L’histoire du Ku Klux Klan se divise en deux périodes nettement distinctes. Le premier Klan naît en 1865, quelques mois après la fin de la guerre civile. Des jeunes gens qui s’ennuient se déguisent dans une petite ville du Tennessee et font peur aux Noirs — récemment émancipés. Puis, ils contribuent à fonder « l’Invisible Empire du Sud », ou Ku Klux Klan (les deux premiers mots viennent du grec kyklos, le cercle ; le troisième évoque les ancêtres écossais des fondateurs ou crée l’allitération). Très vite, le Klan s’organise, et la convention de 1867 porte à sa tête le général Nathan B. Forrest, qui a servi dans l’armée confédérée. L’Empire, commandé par le Grand Sorcier, se divise en royaumes, en dominions, en provinces et en « tanières ». Des cyclopes, des géants, des titans, des dragons, des génies, des hydres, des furies, des sentinelles, des Turcs, etc., encadrent le mouvement, qui, bien entendu, est clandestin. Le Klan recrute surtout dans le Tennessee, l’Alabama et la Caroline du Nord. En Louisiane se sont créés les Chevaliers du Camélia blanc, au Texas les Chevaliers du Soleil levant, ailleurs les Visages pâles, la Fraternité blanche, la Ligue blanche, etc. Toutes ces organisations ont le même but : défendre la suprématie des Blancs dans le Sud, que les Noirs menacent par leurs appétits sexuels, leur présence dans les milices locales et leur participation à la vie politique.
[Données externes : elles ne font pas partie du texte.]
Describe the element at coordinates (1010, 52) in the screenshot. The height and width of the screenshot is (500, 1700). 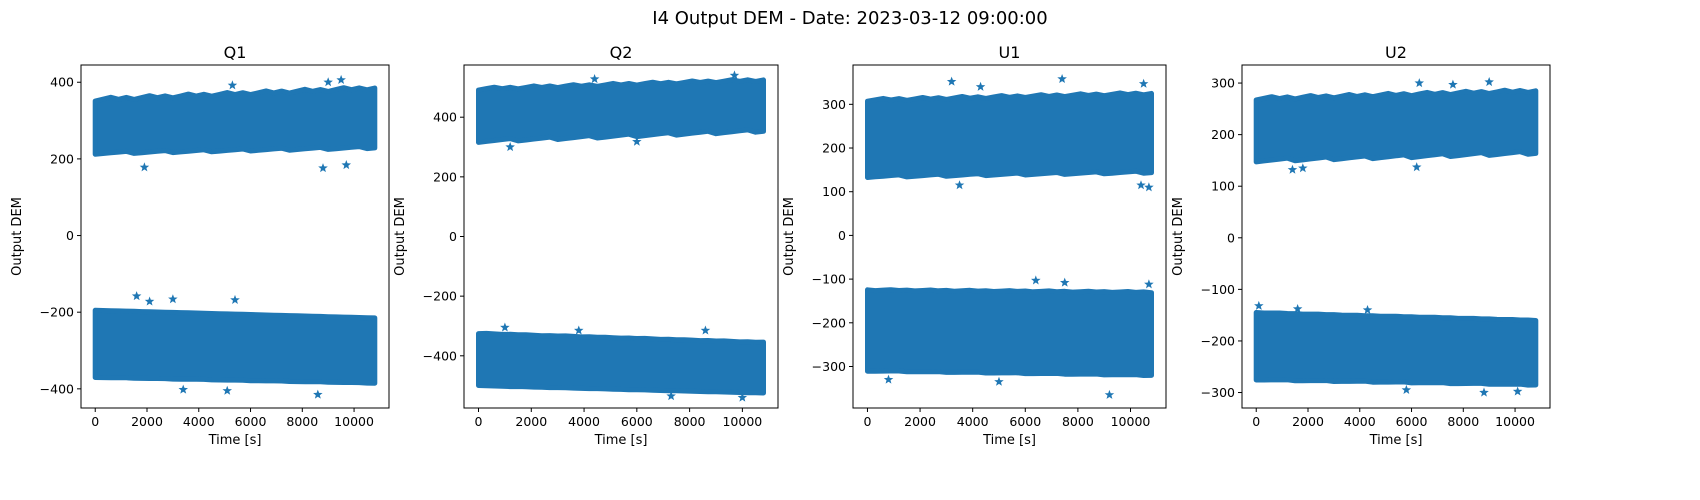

Dans toutes les classes de la société blanche du Sud, le succès est immédiat : le Klan, comme les autres organisations, fournit l’occasion de refuser les conséquences de la défaite des armées confédérées ; à partir de 1867, c’est une forme de résistance violente à la violence des radicaux du Nord, qui s’emploient à « reconstruire » le Sud.

Pour le klansman, le Noir n’est pas le seul ennemi, car tout aussi dangereux sont ses alliés blancs du Bureau des affranchis, de l’Union League, les scalawags (sudistes partisans des idées du Nord) et les carpet-baggers (aventuriers du Nord venus s’installer dans le Sud). Vêtu de sa robe blanche, dissimulé sous sa cagoule, le klansman lynche, tue, pille, fouette, mutile ou noie, intimide ; il est certain de son bon droit et de la justice de sa cause, puisque les leaders de l’opinion sudiste l’encouragent et souvent participent aux mêmes « exploits » que lui.